The American Economic Association has named Olivia S. Mitchell of the Wharton School as a 2023 Distinguished Fellow for her seminal research on pensions, Social Security, retirement, and financial literacy.

Olivia Mitchell.
Olivia Mitchell, professor of business economics and public policy at the Wharton School. (Image: Courtesy of the Wharton School)

University of Pennsylvania professor Olivia S. Mitchell has been named a 2023 Distinguished Fellow by the American Economic Association (AEA). The Award of Distinguished Fellow recognizes the lifetime research contributions of distinguished economists.
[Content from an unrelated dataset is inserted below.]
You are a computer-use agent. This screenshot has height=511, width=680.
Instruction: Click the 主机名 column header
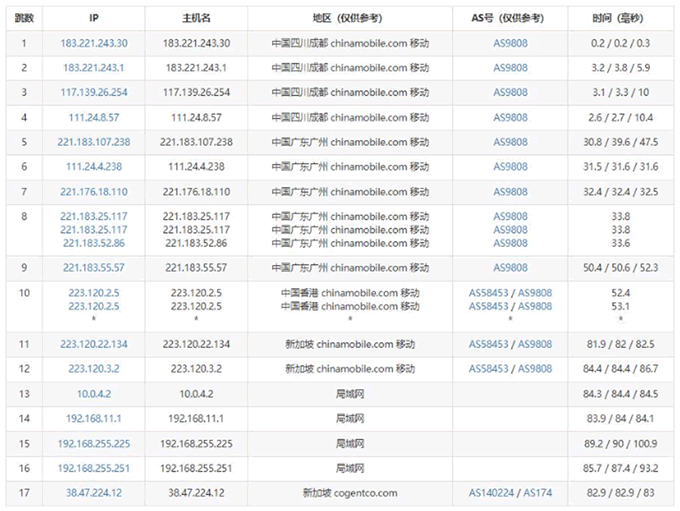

Mitchell is the International Foundation of Employee Benefit Plans Professor; professor of insurance and risk management and business economics and public policy; executive director of the Pension Research Council; and director of the Boettner Center on Pensions and Retirement Research at the Wharton School. She also serves as a research associate at the National Bureau of Economic Research, independent director on the Allspring Mutual Fund Boards, co-investigator for the Health and Retirement Study at the University of Michigan, and as a member of the executive board for the Michigan Retirement Research Center.

Mitchell’s expertise focuses on public and private pensions, insurance and risk management, financial literacy, and public finance. Her research explores how systematic longevity risk and financial crises can shape household portfolios and work patterns over the life cycle, the economics and finance of defined contribution pensions, financial literacy, wealth accumulation, and claiming behavior for Social Security benefits.

Previously, Mitchell chaired Wharton’s Department of Insurance and Risk Management, and she also taught for 16 years at Cornell University. She was a commissioner on the President’s Commission to Strengthen Social Security, a member of the U.S. Department of Labor’s Employee Retirement Income Security Act of 1974 (ERISA) Advisory Council, and on numerous other boards and working groups focused on Social Security and retirement.

She served the AEA as vice president (2020–2021), executive committee member (2003–2007), and as member of the AEA Committee on the Status of Women in the Economics Profession Board (1994–96). Mitchell was recognized in 2008 with the Caroline Bell Shaw Award from CSWEP for her work on the status of women in economics.

Since 1965, past presidents of the AEA are recognized as Distinguished Fellows, and up to four additional individuals may be elected for the award in one calendar year. Distinguished Fellows are selected by the AEA Nominating Committee and voting members of the Executive Committee, sitting together as an electoral college.